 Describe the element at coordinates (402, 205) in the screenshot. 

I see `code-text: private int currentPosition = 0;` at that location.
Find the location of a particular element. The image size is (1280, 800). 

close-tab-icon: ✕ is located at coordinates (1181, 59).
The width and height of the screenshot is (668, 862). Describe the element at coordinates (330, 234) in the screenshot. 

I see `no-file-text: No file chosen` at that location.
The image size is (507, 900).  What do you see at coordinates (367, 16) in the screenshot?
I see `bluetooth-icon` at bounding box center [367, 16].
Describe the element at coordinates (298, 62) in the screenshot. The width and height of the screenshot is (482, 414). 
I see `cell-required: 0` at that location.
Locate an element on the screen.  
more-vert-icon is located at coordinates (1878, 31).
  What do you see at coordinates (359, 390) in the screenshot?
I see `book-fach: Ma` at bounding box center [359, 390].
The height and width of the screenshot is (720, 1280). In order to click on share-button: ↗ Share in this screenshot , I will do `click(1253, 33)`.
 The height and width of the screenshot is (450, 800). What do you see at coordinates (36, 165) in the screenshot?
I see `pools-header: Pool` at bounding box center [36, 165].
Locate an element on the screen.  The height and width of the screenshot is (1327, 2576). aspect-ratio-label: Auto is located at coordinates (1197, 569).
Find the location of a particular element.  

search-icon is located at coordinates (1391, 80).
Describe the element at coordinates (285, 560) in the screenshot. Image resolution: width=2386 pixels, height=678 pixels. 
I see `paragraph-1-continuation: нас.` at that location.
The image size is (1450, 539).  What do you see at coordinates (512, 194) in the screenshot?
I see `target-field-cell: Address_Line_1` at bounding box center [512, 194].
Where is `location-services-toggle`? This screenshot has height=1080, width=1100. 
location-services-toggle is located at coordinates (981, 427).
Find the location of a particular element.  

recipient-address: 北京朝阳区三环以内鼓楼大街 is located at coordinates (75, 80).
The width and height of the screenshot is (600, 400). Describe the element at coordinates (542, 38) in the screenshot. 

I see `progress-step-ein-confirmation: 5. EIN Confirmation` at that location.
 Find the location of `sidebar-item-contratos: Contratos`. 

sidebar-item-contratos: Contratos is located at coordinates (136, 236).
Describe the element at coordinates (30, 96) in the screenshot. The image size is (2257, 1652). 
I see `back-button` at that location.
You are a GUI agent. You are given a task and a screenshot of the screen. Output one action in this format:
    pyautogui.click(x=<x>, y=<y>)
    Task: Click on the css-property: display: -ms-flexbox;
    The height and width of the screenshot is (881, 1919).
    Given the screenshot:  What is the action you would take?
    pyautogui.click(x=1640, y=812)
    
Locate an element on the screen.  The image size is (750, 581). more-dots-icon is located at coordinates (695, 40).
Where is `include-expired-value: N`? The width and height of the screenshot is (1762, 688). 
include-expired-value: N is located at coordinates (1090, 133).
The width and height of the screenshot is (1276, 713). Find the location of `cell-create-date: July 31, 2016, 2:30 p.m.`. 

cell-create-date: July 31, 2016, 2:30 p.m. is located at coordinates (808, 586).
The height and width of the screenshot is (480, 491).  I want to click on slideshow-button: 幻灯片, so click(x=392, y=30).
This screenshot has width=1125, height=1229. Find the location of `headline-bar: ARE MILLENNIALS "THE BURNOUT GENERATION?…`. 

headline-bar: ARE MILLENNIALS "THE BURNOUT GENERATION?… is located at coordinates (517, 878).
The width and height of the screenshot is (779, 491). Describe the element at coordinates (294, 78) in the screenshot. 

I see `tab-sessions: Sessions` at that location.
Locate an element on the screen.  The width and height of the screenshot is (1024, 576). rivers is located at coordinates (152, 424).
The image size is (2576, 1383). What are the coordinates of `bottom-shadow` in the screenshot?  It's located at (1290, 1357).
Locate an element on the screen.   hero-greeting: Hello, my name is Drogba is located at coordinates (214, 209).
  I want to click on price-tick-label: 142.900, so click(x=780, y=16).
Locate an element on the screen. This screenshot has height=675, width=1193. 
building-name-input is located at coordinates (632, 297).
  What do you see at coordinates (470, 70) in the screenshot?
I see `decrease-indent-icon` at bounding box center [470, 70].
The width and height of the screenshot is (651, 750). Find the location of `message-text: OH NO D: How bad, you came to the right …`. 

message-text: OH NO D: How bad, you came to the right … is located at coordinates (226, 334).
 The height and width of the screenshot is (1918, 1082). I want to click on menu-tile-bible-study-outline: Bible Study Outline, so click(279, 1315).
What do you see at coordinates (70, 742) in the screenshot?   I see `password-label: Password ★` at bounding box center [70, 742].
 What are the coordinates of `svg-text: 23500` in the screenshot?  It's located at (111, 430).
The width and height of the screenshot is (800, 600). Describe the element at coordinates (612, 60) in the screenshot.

### Activity
Render the lines above as a JSON list of strings, with one string per line and blank lines omitted.

### Task output
[
  " Describe the element at coordinates (402, 205) in the screenshot. ",
  "I see `code-text: private int currentPosition = 0;` at that location.",
  "Find the location of a particular element. The image size is (1280, 800). ",
  "close-tab-icon: ✕ is located at coordinates (1181, 59).",
  "The width and height of the screenshot is (668, 862). Describe the element at coordinates (330, 234) in the screenshot. ",
  "I see `no-file-text: No file chosen` at that location.",
  "The image size is (507, 900).  What do you see at coordinates (367, 16) in the screenshot?",
  "I see `bluetooth-icon` at bounding box center [367, 16].",
  "Describe the element at coordinates (298, 62) in the screenshot. The width and height of the screenshot is (482, 414). ",
  "I see `cell-required: 0` at that location.",
  "Locate an element on the screen.  ",
  "more-vert-icon is located at coordinates (1878, 31).",
  "  What do you see at coordinates (359, 390) in the screenshot?",
  "I see `book-fach: Ma` at bounding box center [359, 390].",
  "The height and width of the screenshot is (720, 1280). In order to click on share-button: ↗ Share in this screenshot , I will do `click(1253, 33)`.",
  " The height and width of the screenshot is (450, 800). What do you see at coordinates (36, 165) in the screenshot?",
  "I see `pools-header: Pool` at bounding box center [36, 165].",
  "Locate an element on the screen.  The height and width of the screenshot is (1327, 2576). aspect-ratio-label: Auto is located at coordinates (1197, 569).",
  "Find the location of a particular element.  ",
  "search-icon is located at coordinates (1391, 80).",
  "Describe the element at coordinates (285, 560) in the screenshot. Image resolution: width=2386 pixels, height=678 pixels. ",
  "I see `paragraph-1-continuation: нас.` at that location.",
  "The image size is (1450, 539).  What do you see at coordinates (512, 194) in the screenshot?",
  "I see `target-field-cell: Address_Line_1` at bounding box center [512, 194].",
  "Where is `location-services-toggle`? This screenshot has height=1080, width=1100. ",
  "location-services-toggle is located at coordinates (981, 427).",
  "Find the location of a particular element.  ",
  "recipient-address: 北京朝阳区三环以内鼓楼大街 is located at coordinates (75, 80).",
  "The width and height of the screenshot is (600, 400). Describe the element at coordinates (542, 38) in the screenshot. ",
  "I see `progress-step-ein-confirmation: 5. EIN Confirmation` at that location.",
  " Find the location of `sidebar-item-contratos: Contratos`. ",
  "sidebar-item-contratos: Contratos is located at coordinates (136, 236).",
  "Describe the element at coordinates (30, 96) in the screenshot. The image size is (2257, 1652). ",
  "I see `back-button` at that location.",
  "You are a GUI agent. You are given a task and a screenshot of the screen. Output one action in this format:",
  "    pyautogui.click(x=<x>, y=<y>)",
  "    Task: Click on the css-property: display: -ms-flexbox;",
  "    The height and width of the screenshot is (881, 1919).",
  "    Given the screenshot:  What is the action you would take?",
  "    pyautogui.click(x=1640, y=812)",
  "Locate an element on the screen.  The image size is (750, 581). more-dots-icon is located at coordinates (695, 40).",
  "Where is `include-expired-value: N`? The width and height of the screenshot is (1762, 688). ",
  "include-expired-value: N is located at coordinates (1090, 133).",
  "The width and height of the screenshot is (1276, 713). Find the location of `cell-create-date: July 31, 2016, 2:30 p.m.`. ",
  "cell-create-date: July 31, 2016, 2:30 p.m. is located at coordinates (808, 586).",
  "The height and width of the screenshot is (480, 491).  I want to click on slideshow-button: 幻灯片, so click(x=392, y=30).",
  "This screenshot has width=1125, height=1229. Find the location of `headline-bar: ARE MILLENNIALS \"THE BURNOUT GENERATION?…`. ",
  "headline-bar: ARE MILLENNIALS \"THE BURNOUT GENERATION?… is located at coordinates (517, 878).",
  "The width and height of the screenshot is (779, 491). Describe the element at coordinates (294, 78) in the screenshot. ",
  "I see `tab-sessions: Sessions` at that location.",
  "Locate an element on the screen.  The width and height of the screenshot is (1024, 576). rivers is located at coordinates (152, 424).",
  "The image size is (2576, 1383). What are the coordinates of `bottom-shadow` in the screenshot?  It's located at (1290, 1357).",
  "Locate an element on the screen.   hero-greeting: Hello, my name is Drogba is located at coordinates (214, 209).",
  "  I want to click on price-tick-label: 142.900, so click(x=780, y=16).",
  "Locate an element on the screen. This screenshot has height=675, width=1193. ",
  "building-name-input is located at coordinates (632, 297).",
  "  What do you see at coordinates (470, 70) in the screenshot?",
  "I see `decrease-indent-icon` at bounding box center [470, 70].",
  "The width and height of the screenshot is (651, 750). Find the location of `message-text: OH NO D: How bad, you came to the right …`. ",
  "message-text: OH NO D: How bad, you came to the right … is located at coordinates (226, 334).",
  " The height and width of the screenshot is (1918, 1082). I want to click on menu-tile-bible-study-outline: Bible Study Outline, so click(279, 1315).",
  "What do you see at coordinates (70, 742) in the screenshot?   I see `password-label: Password ★` at bounding box center [70, 742].",
  " What are the coordinates of `svg-text: 23500` in the screenshot?  It's located at (111, 430).",
  "The width and height of the screenshot is (800, 600). Describe the element at coordinates (612, 60) in the screenshot."
]